Une carrière au service du Ministère de l’éducation nationale
Après la réalisation du « Chantier des gosses », Jean se fait progressivement une place au sein du service cinéma du Ministère de l’éducation nationale en réalisant des films pédagogiques. Sa première expérience se fait aux côtés d’un ami alpiniste qui lui propose de l’accompagner pour suivre l’ascension d’une des dernières montagnes encore non explorées au Groenland. Jean part un mois avec plusieurs alpinistes. Quatre d’entre eux mourront durant l’expédition. Mais Jean revient avec un film qui plaît au Ministère. C’est le début d’une carrière de plus de dix ans dans laquelle se mêleront cinéma et aventure.

Car Marcelle et Jean retourneront à de nombreuses reprises au Groenland à partir de 1960, pour des périodes de plusieurs mois, à la découverte de populations autochtones et d’histoires lointaines, l’esprit d’aventure chevillé au corps.
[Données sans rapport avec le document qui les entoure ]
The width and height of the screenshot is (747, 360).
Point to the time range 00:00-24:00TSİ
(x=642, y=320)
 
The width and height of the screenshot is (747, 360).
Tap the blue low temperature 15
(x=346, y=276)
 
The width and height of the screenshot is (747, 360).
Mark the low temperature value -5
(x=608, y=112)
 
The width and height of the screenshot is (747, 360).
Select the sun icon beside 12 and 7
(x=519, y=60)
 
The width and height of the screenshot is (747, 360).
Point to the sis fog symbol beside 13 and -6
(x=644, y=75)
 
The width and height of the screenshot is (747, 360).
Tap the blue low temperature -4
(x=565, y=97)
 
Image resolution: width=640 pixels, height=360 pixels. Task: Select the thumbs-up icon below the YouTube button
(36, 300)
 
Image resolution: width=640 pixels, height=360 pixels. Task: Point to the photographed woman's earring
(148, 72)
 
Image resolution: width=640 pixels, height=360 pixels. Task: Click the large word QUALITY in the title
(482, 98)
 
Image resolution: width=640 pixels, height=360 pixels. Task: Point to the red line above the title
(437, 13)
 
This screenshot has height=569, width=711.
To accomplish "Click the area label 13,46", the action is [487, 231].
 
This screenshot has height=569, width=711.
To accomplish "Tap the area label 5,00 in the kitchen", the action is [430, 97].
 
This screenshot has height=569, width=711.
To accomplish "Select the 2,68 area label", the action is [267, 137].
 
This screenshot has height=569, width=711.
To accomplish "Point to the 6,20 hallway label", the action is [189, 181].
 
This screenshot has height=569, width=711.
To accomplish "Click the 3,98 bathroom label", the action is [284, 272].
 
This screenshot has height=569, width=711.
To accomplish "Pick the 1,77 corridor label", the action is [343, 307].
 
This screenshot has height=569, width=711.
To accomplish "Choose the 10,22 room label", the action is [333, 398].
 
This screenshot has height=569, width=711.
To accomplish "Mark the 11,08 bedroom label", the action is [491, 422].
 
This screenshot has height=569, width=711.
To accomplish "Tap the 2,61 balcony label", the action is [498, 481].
Le couple est logé chez l’habitant et s’intéresse notamment à la vie des inuits sur les icebergs. Cette expérience a marqué leur vie.
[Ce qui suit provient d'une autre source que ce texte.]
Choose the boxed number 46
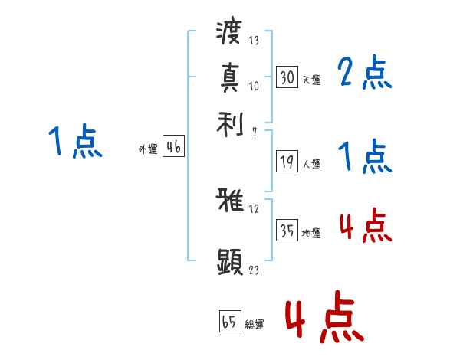(173, 148)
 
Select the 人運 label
(311, 164)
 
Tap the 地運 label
(311, 233)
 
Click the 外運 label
(148, 150)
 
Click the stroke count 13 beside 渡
(253, 40)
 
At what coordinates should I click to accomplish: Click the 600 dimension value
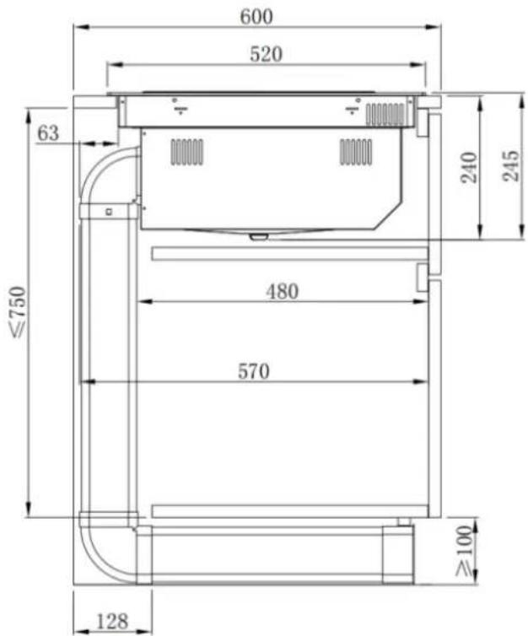click(x=256, y=16)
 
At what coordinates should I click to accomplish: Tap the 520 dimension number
click(x=266, y=54)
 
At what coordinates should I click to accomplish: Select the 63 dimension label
click(x=48, y=133)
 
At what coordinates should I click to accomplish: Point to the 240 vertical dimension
click(x=469, y=168)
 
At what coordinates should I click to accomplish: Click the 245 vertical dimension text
click(x=510, y=165)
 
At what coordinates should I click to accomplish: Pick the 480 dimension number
click(x=283, y=291)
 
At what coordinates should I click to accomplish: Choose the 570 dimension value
click(x=253, y=371)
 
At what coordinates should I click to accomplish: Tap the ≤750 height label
click(x=19, y=311)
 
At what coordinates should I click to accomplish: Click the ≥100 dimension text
click(x=465, y=551)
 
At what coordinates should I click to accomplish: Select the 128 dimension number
click(x=112, y=621)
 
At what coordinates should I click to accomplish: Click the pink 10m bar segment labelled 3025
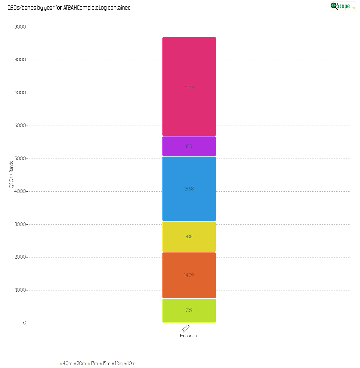tap(189, 87)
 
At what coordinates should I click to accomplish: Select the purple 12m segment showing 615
tap(189, 146)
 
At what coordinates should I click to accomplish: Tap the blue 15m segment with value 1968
tap(189, 189)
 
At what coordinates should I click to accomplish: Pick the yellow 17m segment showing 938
tap(189, 236)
Au moment du passage de l’argentique au numérique, Jean décide d’arrêter le cinéma. Cela impliquait un changement de méthode de travail radical et un investissement matériel trop coûteux. Aujourd’hui, il se consacre à la réalisation de ses « Notre-Dame », grands tableaux où se mélangent photos et objets récupérés dans lesquels il règle ses comptes avec la religion en désacralisant la Vierge pour en faire une femme comme toutes les autres.
Marcelle et Jean ne vont plus au cinéma. Ils se rendent néanmoins régulièrement à un ciné-club organisé par un ami. Récemment ils ont notamment vu « Roma » et « Compartiment N°6 » que Marcelle a beaucoup aimé.
La Cinémathèque va organiser une rétrospective des films de Jean et Marcelle. L’occasion de revoir « Le Chantier des gosses », « Quand chacun apporte sa part » et « Les gens du quartier ». À la question « Si vous pouviez projeter de nouveau “Le Chantier des gosses”, vous choisiriez quel endroit ? », Jean me répond : « Ce film, il a sa place dans les Marolles. Avant, il y avait plein de cinémas dans le quartier, on peut voir ça aux devantures de certains bâtiments rue Haute et rue Blaes. Une fois, on a même emmené le petit Freddy Piette voir un film de cow-boy au Rialto. Mais comme il n’y a plus de cinéma dans les Marolles, je dirais en plein air, sur la Place du Jeu de Balle, un soir d’été ».
Camille Burckel de Tell
(1) Le V1 (de l’allemand Vergeltungswaffe : « arme de représailles ») est une bombe volante et le premier missile de croisière de l’histoire de l’aéronautique. Le V1 est utilisé durant la Seconde Guerre mondiale contre la Belgique pendant l’hiver 1944-1945.
(2) Lire à ce propos l’article du Pavé dans les Marolles, « Le fin bec dans la plâtre paru en 2018 »
(3) La postsynchronisation est une technique de postproduction (après le tournage) qui consiste à ré-enregistrer les voix sur un film, en studio. Cette technique ancienne (1932) apparaît au moment où le film parlant vient d’être inventé (1927), mais souffre de bruits parasites pendant les tournages.
(4) Court métrage documentaire sur les petits métiers dans le quartier populaire des Marolles à Bruxelles (1955).
(5) Limonade bon marché à base de réglisse, de plantes et de citron.